Schroders’ Lamont: Investing is a bit like fantasy football

14 August 2023

Lessons from fantasy football investors can apply to their portfolios.

By Matteo Anelli,

Reporter, Trustnet

Picking assets with a budget, carefully planning future moves, having a watchlist and making changes when required. All of these could relate to people running their portfolios, but could equally describe the more than 11 million people who played fantasy football last year.

These similarities were highlighted by Schroders' head of strategic research, Duncan Lamont, who said “you might be surprised there are a number of parallels between how people approach fantasy football and how they approach investing”.

Below, he shares the styles and behavioural biases of fantasy football players that apply to investing – and suggests how to overcome them.


 

The tinkerer

Do you constantly tweak your selection – incurring points deductions (additional costs) for making so many transfers – because you’re convinced they’ll more than cover the cost?

### Aim
Answer these from the article on fantasy football and investing:
(a) How many people played fantasy football last year?
(b) What is Duncan Lamont's role at Schroders?
(c) Under the heading "The tinkerer", what do the points deductions represent?

### Data provided

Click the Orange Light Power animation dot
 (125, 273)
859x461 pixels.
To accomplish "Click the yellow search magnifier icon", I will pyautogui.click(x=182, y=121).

### Task response
(a) More than 11 million people.
(b) Head of strategic research.
(c) Additional costs.